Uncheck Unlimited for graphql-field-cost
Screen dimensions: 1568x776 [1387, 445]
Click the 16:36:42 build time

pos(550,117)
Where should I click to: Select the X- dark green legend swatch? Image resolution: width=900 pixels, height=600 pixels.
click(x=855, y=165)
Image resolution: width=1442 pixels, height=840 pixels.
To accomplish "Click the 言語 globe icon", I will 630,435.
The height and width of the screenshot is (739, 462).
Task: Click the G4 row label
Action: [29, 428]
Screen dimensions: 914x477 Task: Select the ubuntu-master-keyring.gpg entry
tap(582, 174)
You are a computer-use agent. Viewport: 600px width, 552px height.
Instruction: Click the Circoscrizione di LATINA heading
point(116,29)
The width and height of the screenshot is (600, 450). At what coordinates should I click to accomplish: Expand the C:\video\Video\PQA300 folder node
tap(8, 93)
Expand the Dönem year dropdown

┄┄┄┄┄┄┄┄┄┄

## BRIEF
Write out all of the records above word for word, without changing anything.

## TASK RESPONSE
Uncheck Unlimited for graphql-field-cost
Screen dimensions: 1568x776 [1387, 445]
Click the 16:36:42 build time

pos(550,117)
Where should I click to: Select the X- dark green legend swatch? Image resolution: width=900 pixels, height=600 pixels.
click(x=855, y=165)
Image resolution: width=1442 pixels, height=840 pixels.
To accomplish "Click the 言語 globe icon", I will 630,435.
The height and width of the screenshot is (739, 462).
Task: Click the G4 row label
Action: [29, 428]
Screen dimensions: 914x477 Task: Select the ubuntu-master-keyring.gpg entry
tap(582, 174)
You are a computer-use agent. Viewport: 600px width, 552px height.
Instruction: Click the Circoscrizione di LATINA heading
point(116,29)
The width and height of the screenshot is (600, 450). At what coordinates should I click to accomplish: Expand the C:\video\Video\PQA300 folder node
tap(8, 93)
Expand the Dönem year dropdown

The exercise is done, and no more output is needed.